The video, first reported and shared by the discount travel site Dan Offerson YouTube and Instagram, where it drew angry comparisons to the treatment of Jews during the Holocaust.
Passengers were also prevented from buying another ticket to Budapest for 24 hours.
Jewish travelers were on an annual pilgrimage to visit the tomb of Rabbi Isaiah Steiner, a supposed miracle-working rabbi who died in 1925 and was buried in a village in northeastern Hungary. According to Dan’s deals, an estimated 135 to 170 Jews were on board, 80 percent of whom were in visible Hasidic clothing.
According to a statement issued by Lufthansa on Monday after the accident, there was a larger group of passengers who “refused to wear the mask (medical mask) legally prescribed on board”.

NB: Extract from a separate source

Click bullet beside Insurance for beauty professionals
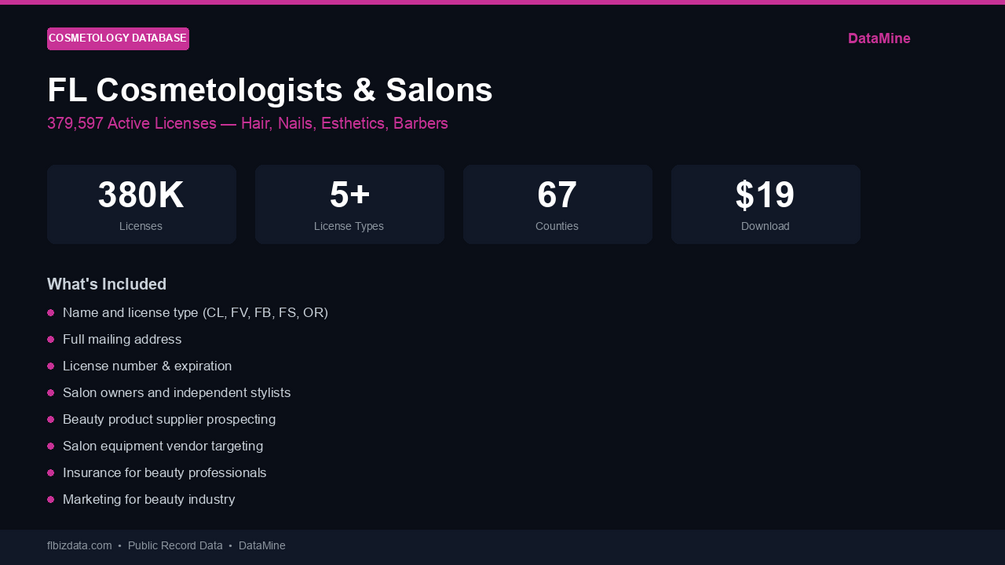1005x565 pixels. click(x=51, y=473)
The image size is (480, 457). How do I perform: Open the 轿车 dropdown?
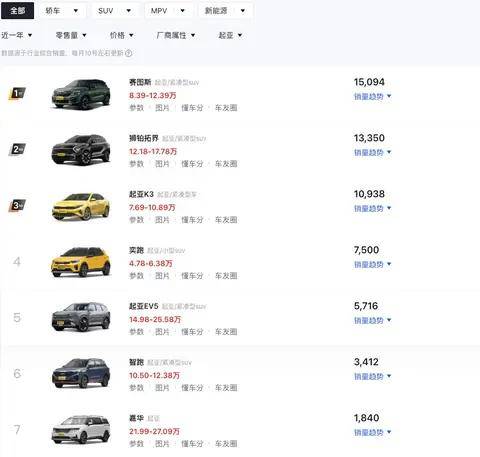62,11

“For legal reasons, we cannot disclose the number of guests involved in the incident,” the statement obtained by Dan Dills said. “Lufthansa will continue to comply with all legal requirements, including the mask mandate imposed by the German government and those of the countries it serves. We do this without bias and [for] the well-being of all our guests.
Rabbi David Zoebel of Agudath Israel of America wrote a letter to Lufthansa CEO Carsten Spohr on Monday calling for an investigation into the incident after hearing “disturbing accounts.”
“People were punished simply for sharing their race and religion with the alleged lawbreakers,” the letter read.